Tuesday, February 27, 2007

MIT and Scarlett J

So I did a phone interview with MIT yesterday. Despite a couple of verbal stumbles, I did well. Mostly it feels good to feel good about something, after having a less-than-stellar February. The science writing program accepts precious few per year, and I'm still in around the last cut. It's like American Idol, except secretive and terrifying.

Here's what's really scary: at this point, it would be more emotionally traumatic for me to be accepted, thus ensuing hand-wringing about whether to go deep in debt to wander away to the East Coast, than it would be if I were rejected, thus ensuing a lazy summer of playing soccer and trying to find employment in Madison, which I already started emotionally after losing out on UW.

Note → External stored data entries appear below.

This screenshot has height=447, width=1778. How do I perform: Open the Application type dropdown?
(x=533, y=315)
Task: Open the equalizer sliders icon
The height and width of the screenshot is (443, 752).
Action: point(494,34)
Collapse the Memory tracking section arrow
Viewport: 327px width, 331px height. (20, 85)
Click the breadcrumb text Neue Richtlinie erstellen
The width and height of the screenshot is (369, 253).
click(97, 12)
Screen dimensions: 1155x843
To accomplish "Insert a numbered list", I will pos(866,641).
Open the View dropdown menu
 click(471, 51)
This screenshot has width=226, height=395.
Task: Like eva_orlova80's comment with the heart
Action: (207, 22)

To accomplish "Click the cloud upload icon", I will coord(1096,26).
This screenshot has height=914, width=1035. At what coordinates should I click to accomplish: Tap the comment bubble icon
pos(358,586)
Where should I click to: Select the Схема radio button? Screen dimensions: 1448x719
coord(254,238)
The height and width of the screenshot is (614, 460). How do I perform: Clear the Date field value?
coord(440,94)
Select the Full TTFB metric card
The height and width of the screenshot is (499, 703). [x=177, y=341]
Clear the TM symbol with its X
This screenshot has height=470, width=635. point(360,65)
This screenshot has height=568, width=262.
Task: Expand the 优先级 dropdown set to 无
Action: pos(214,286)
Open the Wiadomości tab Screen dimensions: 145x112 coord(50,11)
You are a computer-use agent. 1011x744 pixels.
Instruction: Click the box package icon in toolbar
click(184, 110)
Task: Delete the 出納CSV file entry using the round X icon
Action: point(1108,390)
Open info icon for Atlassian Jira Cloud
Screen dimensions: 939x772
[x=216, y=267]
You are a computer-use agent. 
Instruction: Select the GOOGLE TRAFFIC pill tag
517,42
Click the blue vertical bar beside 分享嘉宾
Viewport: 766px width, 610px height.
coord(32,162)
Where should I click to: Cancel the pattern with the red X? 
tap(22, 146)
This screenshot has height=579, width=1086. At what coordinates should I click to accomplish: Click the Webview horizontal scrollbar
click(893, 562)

I'm painting a little again. It feels good. I can't sit and do it for hours like I used to -- further testimony that my attention span is shrinking as I get older. But I'm still good, which was another needed self-confidence boost.

Finished reading "Wicked" a little while ago. Meh. Similar to "Network," it gets preachy at the end and decides it would rather be an essay about the nature of evil for a while. Greg MacGuire -- you're a darn good writer, but acknowledge the fact that a lot of your audience came from borrowing a notorious character, and most of those people aren't interested in your personal opinions on morality. If you showed more and told less, we'd all be a lot happier. As it were, we waded through a tedious hundered pages to find out what's up with Dorothy.

Walking to the wine shop last night, I saw my eccentric neighbor with his shovel down the street, shoveling out spaces so people could park there. Northern hardiness is cool.

Watched "Scoop" last night, despite mixed reviews. Reviews work on me, they really do, because I'm usually unwilling to stand in front of the video store employee and rent something that's below me. I'm a good samaritan at work, so this is another place where my cultural elitist side comes to bear. Anyway, I'd rent any flick with Woody Allen and Scarlett J, so forget it.

It was delightfully absurdist. I found myself wishing Scarlett played her character a little more seriously, because it really would've helped the film's working tension between a murder mystery plot and scores of Woody one-liners. Silly won out, and for the best -- not a great film, but worth one viewing, if only for the jokes. And Scarlett J in a swimsuit.

Here's one piece of dap, before I leave the subject: she makes the old-school one-piece so sexy that more skin wouldn't have improved it. Take that, culture without class.

And I'm no longer suspicious of the American "The Office." Roommate Maria got the DVDs. It's real funny. Sorry for doubting, Steve Carrell.